### ページ抜粋

源流の人 第46回 ◇ 宮入圭太(型染作家、染色家)
令和の民藝の旗手が染める「無作為の美」の先にあるもの
そぼ降る雨の日。東京・小石川植物園の鬱蒼とした深緑を眺めつつ、汗をふきながら築40年のビルにある宮入圭太の工房を訪ねた。「これだけは必ず伝えよう」と考えていたのであろう、工房に迎え入れられるや否や、彼は、いま思っていることを朴訥とした口調で語り始めた。
「自分が描いた絵を、『自然に還す』『浄化させる』っていうのが、私の型染の目的だと気づきました。自分の絵は、作品の自我がものすごく強い。その絵が、自分から離れていく工程は、多ければ多いほど良いと思います。だから、型紙を繰り返し使ったり、水に何回もつけたり、刃物で彫ったりしていく。そのたびに、自分のものから離れていく。自然に還っていく」

### データ内容
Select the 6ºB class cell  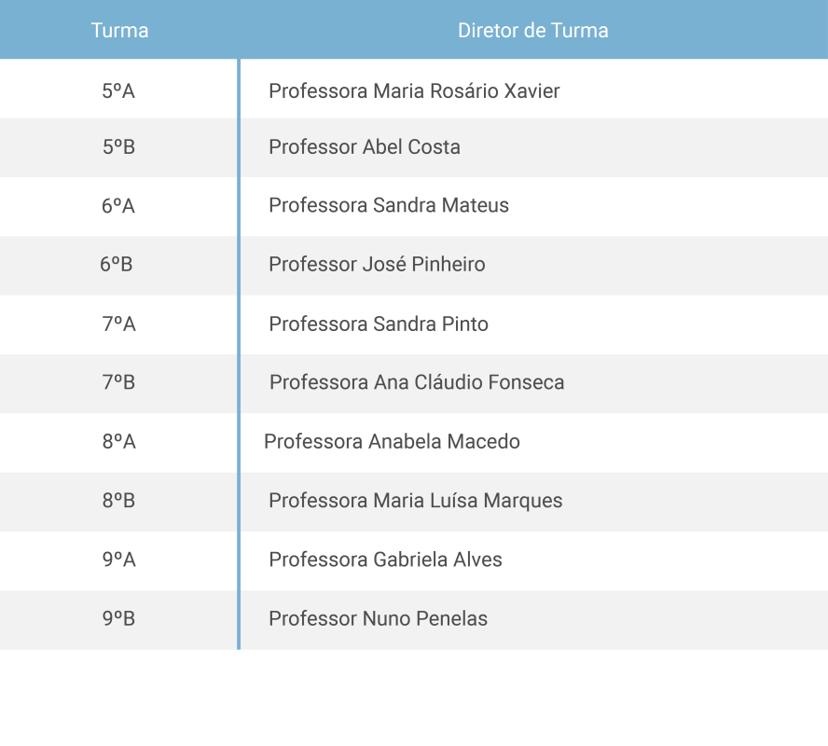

### 課題の目的
型染作家・宮入圭太の工房を訪ねた記事を、最後の発言の後から書き継いでください。

### 解答は以下
それまでは、自分の描いたものを「描いたまま」表現できることが正しいと彼は考えていた。それを実現できるほど、彼は子どもの時から手先も器用だった。でも、それは正解ではないとわかってきた。
「作った自分よりも、天然のほうが正しい。意図からどんどん遠ざかってくれないと美しくならない」
型染の工程は7つある。鳥取出身の染色家・岡村吉右衛門(1916~2002)の記した本を、宮入は熟読した。岡村吉右衛門もまた、柳宗悦の思想に心を奪われ、同じく民藝運動の共鳴者で型染の大家・芹沢銈介(1895~1984)のもとで研鑽を積んだ人物だ。宮入は工程の説明を続ける。
「絵を描いて、型紙を切り取って、網を張る。『紗張り』っていうんですけど、紗を張って、布の上に型紙を置き、糊を塗って、にじみ止めをひいて色を染めて、水の中につけて浮かび上がらせる」
糊を塗ると、塗った部分には着色せず、水の中につけた時点で糊だけが落ちることになる。宮入は泥絵具を使っている。べったりした発色を気に入っている。
「型染って日本独自のもので、食べ物と直結しているんです。糠、もち米、大豆、海藻。それが型染の基本です。泥絵具は大豆を混ぜると定着する。膠は水に溶けちゃうんですけど、大豆は溶けない」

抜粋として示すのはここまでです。